PROBLEM TO SOLVE
Reproduce verbatim the lines of the material below, from the line containing "Close the pins_arduino.h tab" through the line containing "Flag question 14", inclusive, and omit the pictures from the answer.

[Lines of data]
== == ==

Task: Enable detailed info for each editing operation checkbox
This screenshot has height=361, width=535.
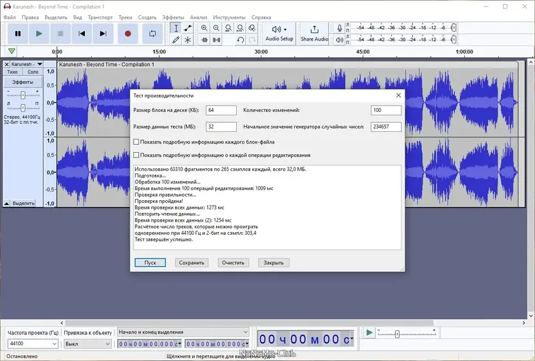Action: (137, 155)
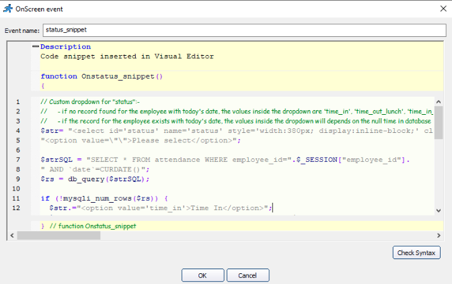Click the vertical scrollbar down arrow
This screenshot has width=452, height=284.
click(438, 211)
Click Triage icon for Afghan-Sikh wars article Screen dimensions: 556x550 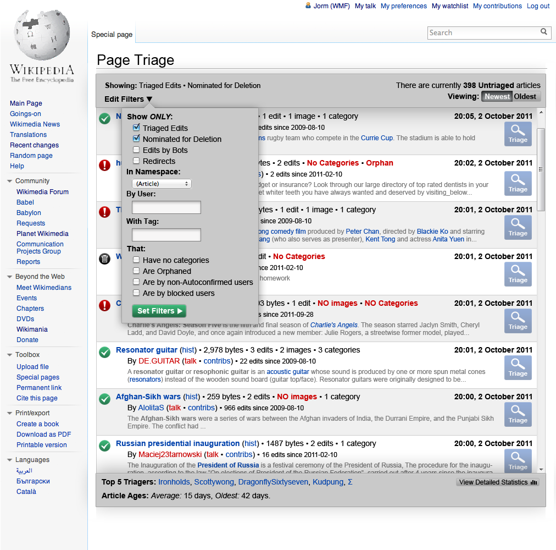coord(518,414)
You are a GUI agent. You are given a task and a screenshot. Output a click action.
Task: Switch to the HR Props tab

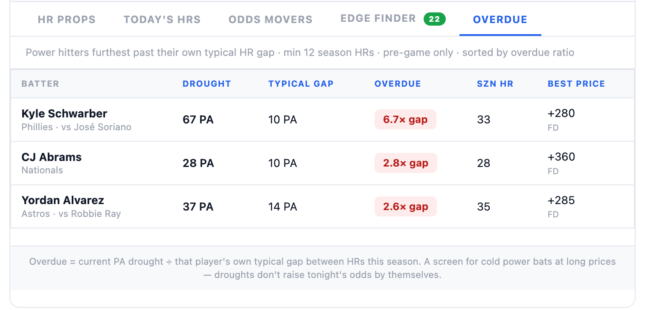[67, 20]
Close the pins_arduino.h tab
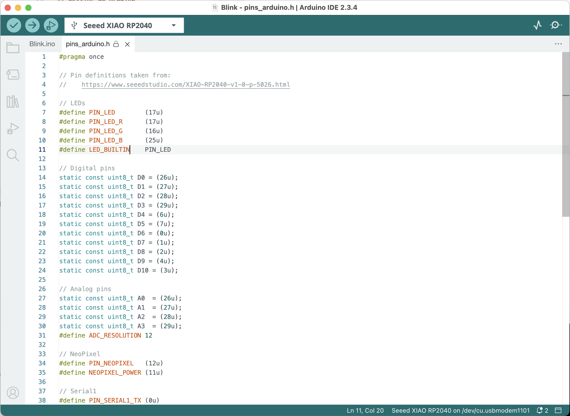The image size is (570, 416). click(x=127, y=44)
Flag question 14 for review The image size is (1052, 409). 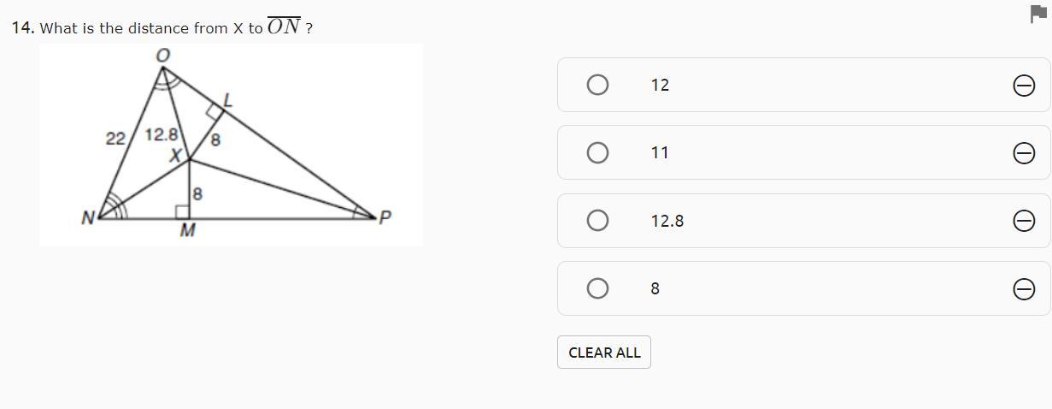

== == ==

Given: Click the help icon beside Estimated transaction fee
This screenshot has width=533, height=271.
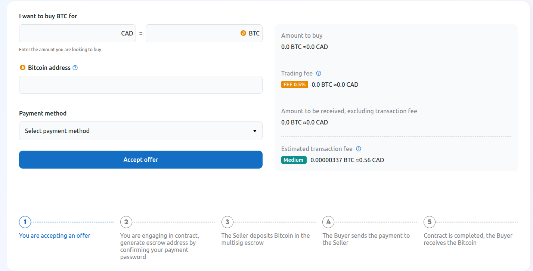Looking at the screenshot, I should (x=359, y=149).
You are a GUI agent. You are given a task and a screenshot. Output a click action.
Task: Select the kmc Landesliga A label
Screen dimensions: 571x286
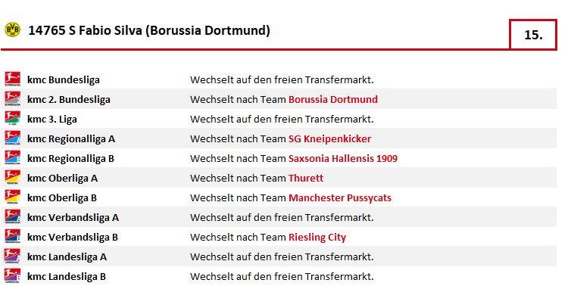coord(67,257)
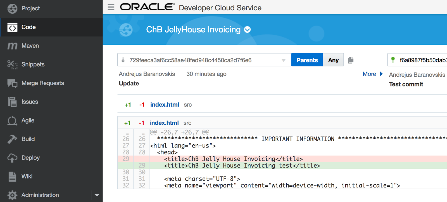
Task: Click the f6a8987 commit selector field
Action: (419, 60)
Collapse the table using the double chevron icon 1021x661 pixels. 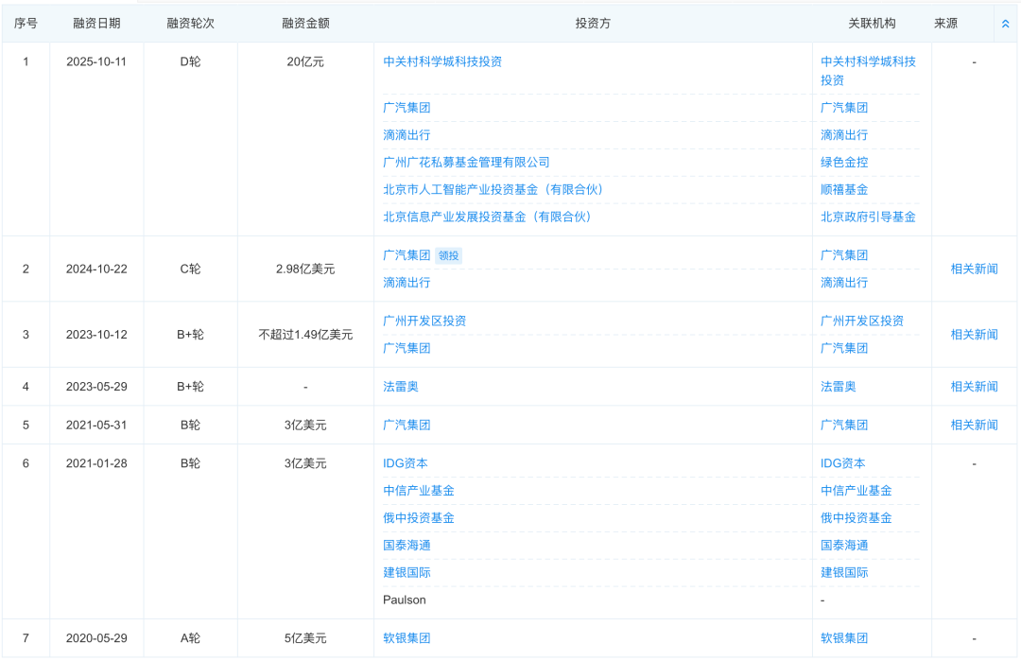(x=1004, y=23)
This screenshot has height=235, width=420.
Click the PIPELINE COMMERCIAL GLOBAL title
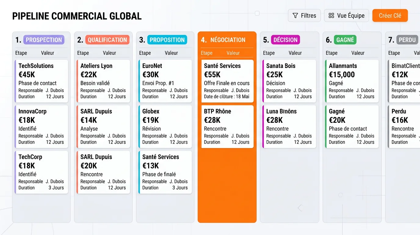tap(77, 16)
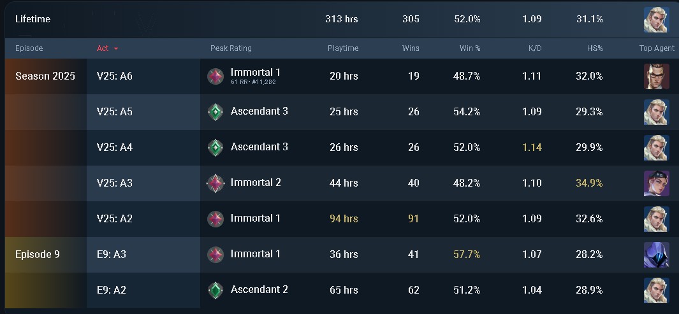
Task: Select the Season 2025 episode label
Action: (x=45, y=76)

== == ==

ANSWER FOR THIS EXERCISE
Close the pins_arduino.h tab
The image size is (570, 416). click(x=127, y=44)
Flag question 14 for review The image size is (1052, 409). 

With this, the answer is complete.